After a few bouts of confusion caused by Saigon's labyrinth of construction sites, we managed to arrive at Bun Rieu Ganh just before the heat cooked us. Despite our anticipation of the shop's business during lunch hours, we were still overwhelmed by the crowd; however, eventually, we were able to score a table in the back. Bun Rieu Ganh has a modest dining space with a hẻm-like layout. It’s hard to imagine that this eatery was once a street hawker.
Bún riêu is a decadent dish with an excessive range of ingredients in my opinion. The soup, however, boasts a sophisticated combination of flavors that doesn't overwhelm the pallet. While tomato and paddy crab pastes lie at the heart of a bún riêu bowl as basic components, scores of toppings are always involved. Some options include snails, blood curd, pork, water spinach, fried tofu, sausage, tamarind paste, shrimp paste, and green onions. The large amount of ingredients creates versatility, as every place either has their own signature interpretation of bún riêu or will allow you to customize your noodle bowl to your own liking.
The presumption of abundance made me skeptical when our food was served.
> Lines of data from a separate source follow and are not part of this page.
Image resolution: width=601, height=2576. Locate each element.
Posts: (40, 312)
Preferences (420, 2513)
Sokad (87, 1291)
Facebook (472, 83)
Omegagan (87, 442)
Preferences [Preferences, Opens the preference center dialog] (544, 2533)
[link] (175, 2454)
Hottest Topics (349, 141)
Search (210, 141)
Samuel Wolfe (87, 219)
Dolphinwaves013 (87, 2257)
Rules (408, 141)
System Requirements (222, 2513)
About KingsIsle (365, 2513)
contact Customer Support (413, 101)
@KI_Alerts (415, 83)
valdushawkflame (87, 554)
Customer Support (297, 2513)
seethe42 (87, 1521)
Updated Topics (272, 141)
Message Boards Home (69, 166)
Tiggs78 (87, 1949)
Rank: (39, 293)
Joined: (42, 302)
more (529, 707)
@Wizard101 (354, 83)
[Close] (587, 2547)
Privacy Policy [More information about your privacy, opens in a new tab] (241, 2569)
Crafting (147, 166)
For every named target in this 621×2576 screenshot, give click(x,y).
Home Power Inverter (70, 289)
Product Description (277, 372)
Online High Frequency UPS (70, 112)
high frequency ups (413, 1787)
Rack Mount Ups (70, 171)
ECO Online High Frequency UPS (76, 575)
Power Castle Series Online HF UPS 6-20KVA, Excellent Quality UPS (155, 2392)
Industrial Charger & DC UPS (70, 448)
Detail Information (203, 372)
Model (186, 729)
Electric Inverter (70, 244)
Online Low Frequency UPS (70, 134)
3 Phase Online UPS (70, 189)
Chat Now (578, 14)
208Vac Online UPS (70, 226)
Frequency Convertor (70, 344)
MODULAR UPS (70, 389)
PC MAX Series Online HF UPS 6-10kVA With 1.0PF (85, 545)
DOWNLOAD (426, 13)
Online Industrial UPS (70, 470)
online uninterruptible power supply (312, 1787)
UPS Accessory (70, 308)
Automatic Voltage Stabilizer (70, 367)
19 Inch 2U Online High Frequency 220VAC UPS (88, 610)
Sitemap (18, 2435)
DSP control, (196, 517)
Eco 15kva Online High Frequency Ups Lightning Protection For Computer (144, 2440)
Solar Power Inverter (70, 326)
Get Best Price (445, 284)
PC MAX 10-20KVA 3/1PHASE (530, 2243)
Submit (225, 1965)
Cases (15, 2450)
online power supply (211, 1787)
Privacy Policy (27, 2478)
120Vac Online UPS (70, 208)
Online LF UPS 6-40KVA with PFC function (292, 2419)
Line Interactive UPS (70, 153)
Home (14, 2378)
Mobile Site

The bowl was strikingly simple. Besides the usual rice noodles and the orange broth, the toppings only consisted of a slice of tomato, a big chunk of crab cake, and a piece of blood curd. This place seems to serve everything in a big chunk.
I was happy my doubts were shattered once we dived into the bowl. The crab cake is unlike anything I’ve ever tasted – a very different take compared to the common paddy crab paste whose texture is closer to pâte. Bun Rieu Ganh’s crab cake, however, is meaty and tender, with a consistency that straddles the line between a paste and a shumai filling.
That being said, as a firm believer in seasoning, my most favorite component of the soup has to be the broth. The iconic sour flavor of a typical bún riêu bowl was toned down a little to make room for the umami heartiness from the crab cake. However, if you're a fan of the tangy goodness of bún riêu, the tray of sauces on the side – which contains tamarind, shrimp, and chili pastes – is your friend. While it’s not exactly our photographer’s jam, I found myself a diehard fan of the sauces. If you happen to love the quirky taste of shrimp paste, the sauce is definitely a game-changer.
We went for the standard option at VND50,000 with a full portion of toppings but if you're a minimalist, there are many even more stripped down variations to choose from.
Bun Rieu Ganh is open from 9:30am to 7pm.